Part-of-Speech (POS) Tagger for Malay Language using Naïve Bayes and K-Nearest Neighbor Model
1Shamsan Gaber, Mohd Zakree Ahmad Nazri, Nazlia Omar, Salwani Abdullah
Part-of-Speech (POS) tagging effectiveness is essential in the era of the 4th industrial revolution as high technology machines such as cars and smart homes can be controlled using human voice command. POS tagger is important in many domains, including information retrieval. POS tags such as verb or noun, in turn, can be used as features for higher-level natural language processing (NLP) tasks such as Named Entity Recognition, Sentiment Analysis, and Question Answering chatbots. However, research on developing an effective part-of-speech (POS) tagger for the Malay language is still in its infancy. Many existing methods that have been tested in English have not been tested for the Malay language. This study presents an experiment to tag Malay words using the supervised machine learning (ML) approach.
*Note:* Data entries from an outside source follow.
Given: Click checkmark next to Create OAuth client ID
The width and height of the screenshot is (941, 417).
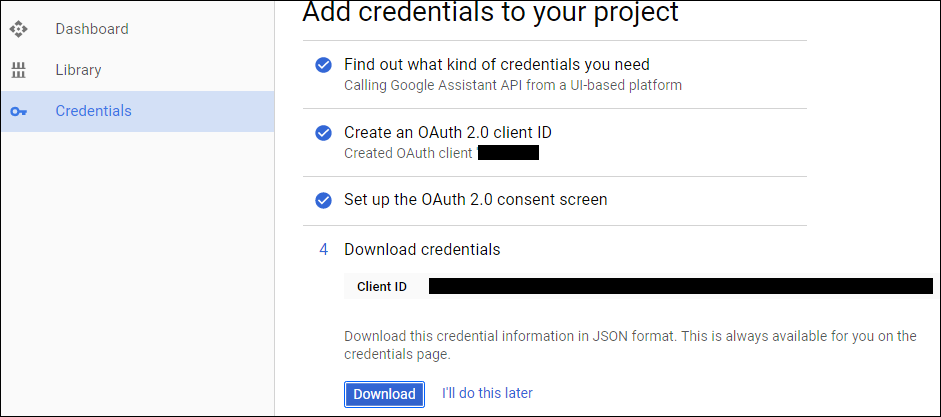Looking at the screenshot, I should click(x=323, y=133).
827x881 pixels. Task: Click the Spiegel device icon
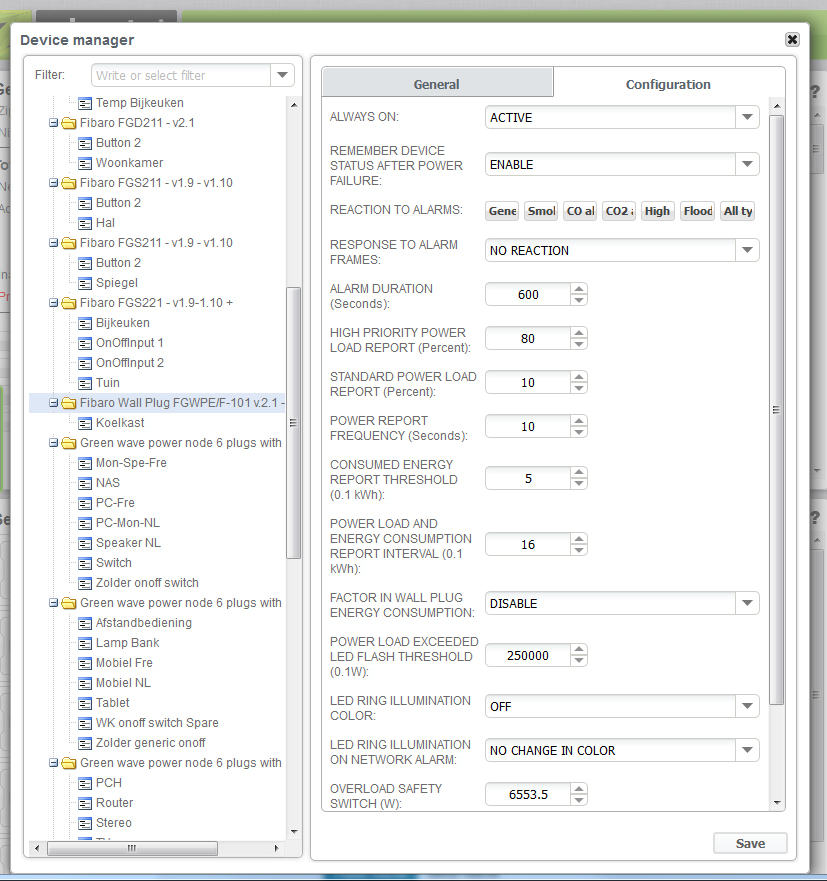click(85, 283)
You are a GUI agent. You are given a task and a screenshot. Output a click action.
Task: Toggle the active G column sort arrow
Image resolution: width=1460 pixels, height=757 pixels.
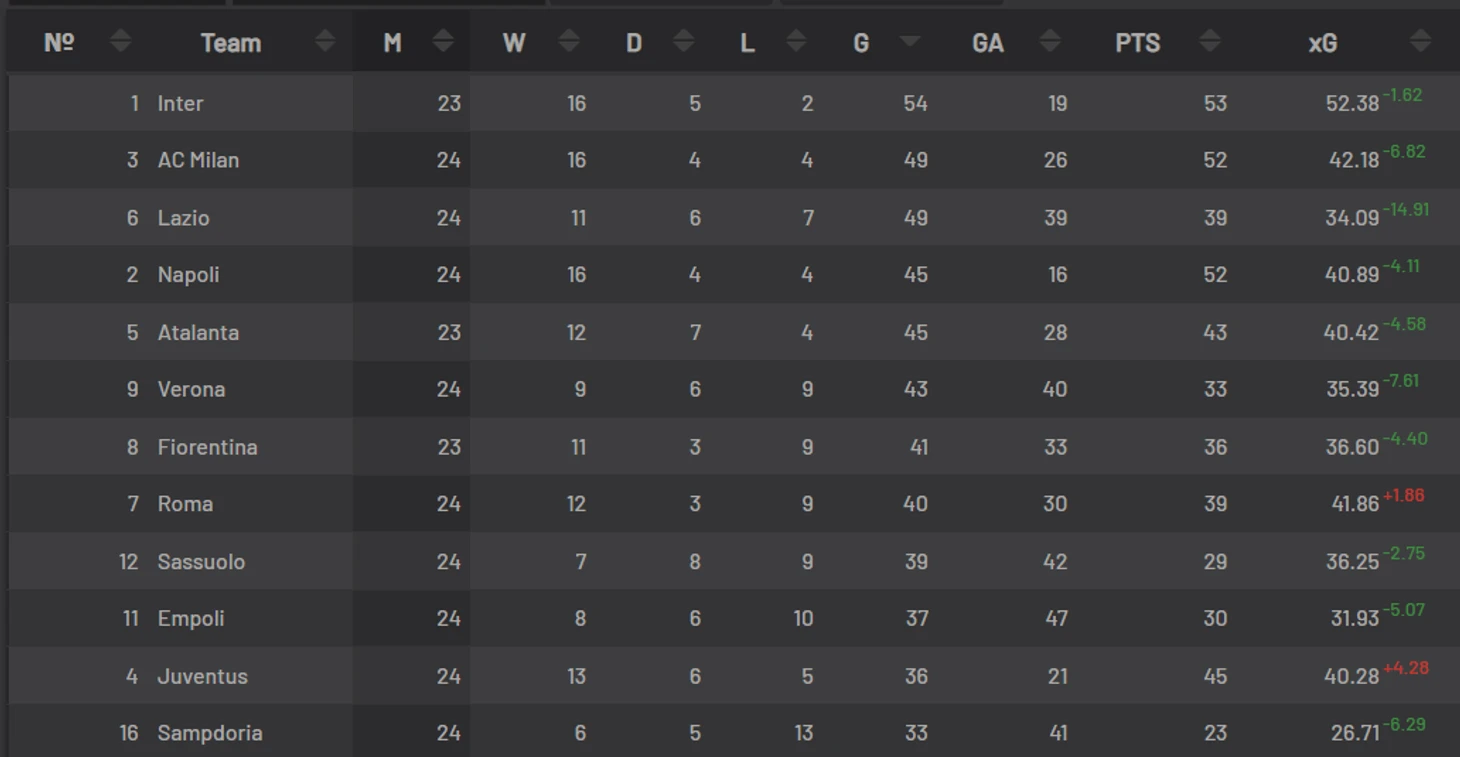click(x=910, y=41)
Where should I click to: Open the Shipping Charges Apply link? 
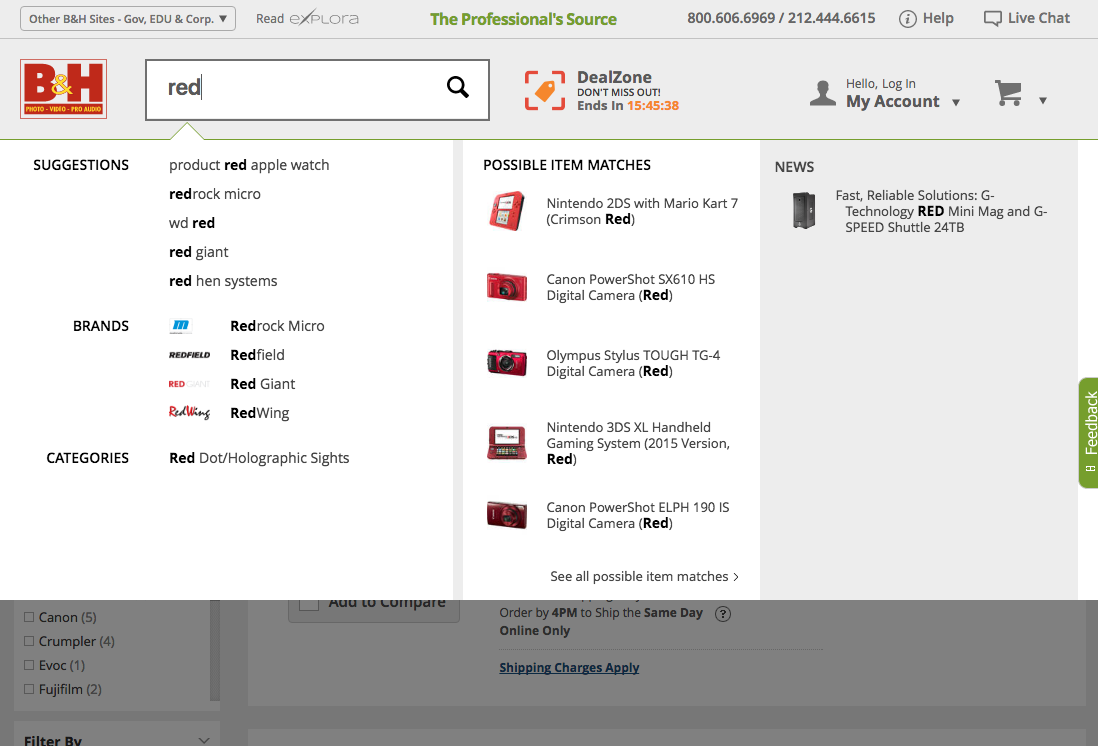click(569, 668)
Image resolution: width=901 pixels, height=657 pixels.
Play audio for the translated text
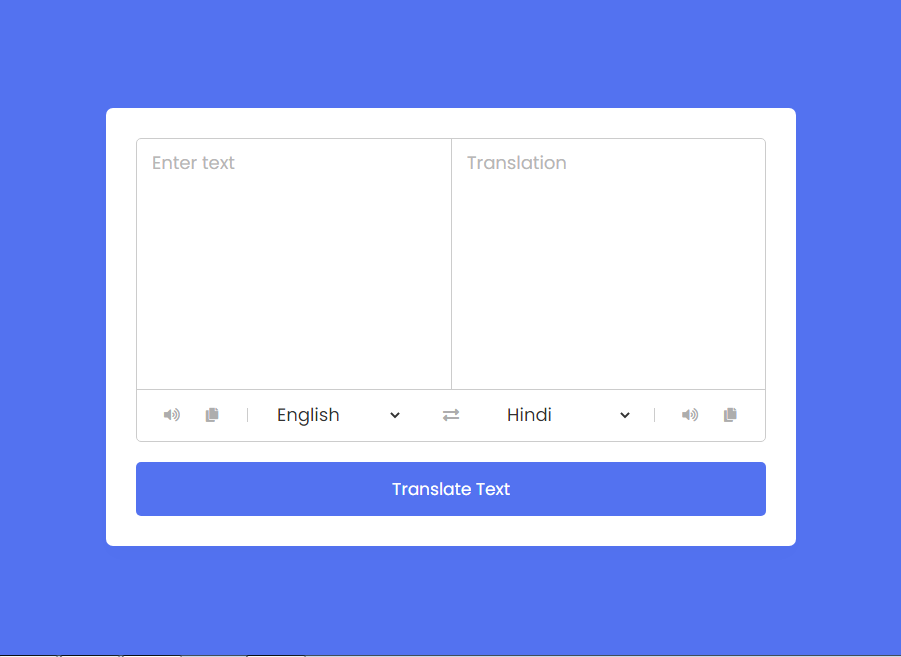[690, 415]
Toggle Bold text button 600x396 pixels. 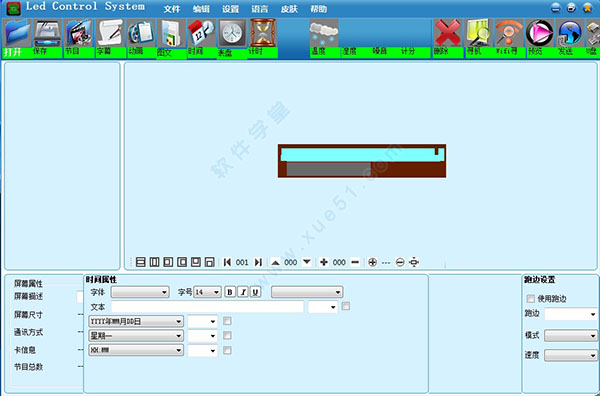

The purpose of this work is to investigate the performance of the supervised ML approaches in tagging Malay words and the effectiveness of the affixes-based feature patterns. The Naïve Bayes and k-nearest neighbor models have been used to assign a specific tag for the words. A corpus obtained from Dewan Bahasa dan Pustaka (DBP) has been used in this experiment. DBP has defined 21 tagsets (categories) for the corpus. We have used two sizes of corpora for the tests, which have 20,000 tokens and 40,000 tokens. Moreover, affixes-based feature pattern engineering has been extracted from the corpora to improve the process of tagging.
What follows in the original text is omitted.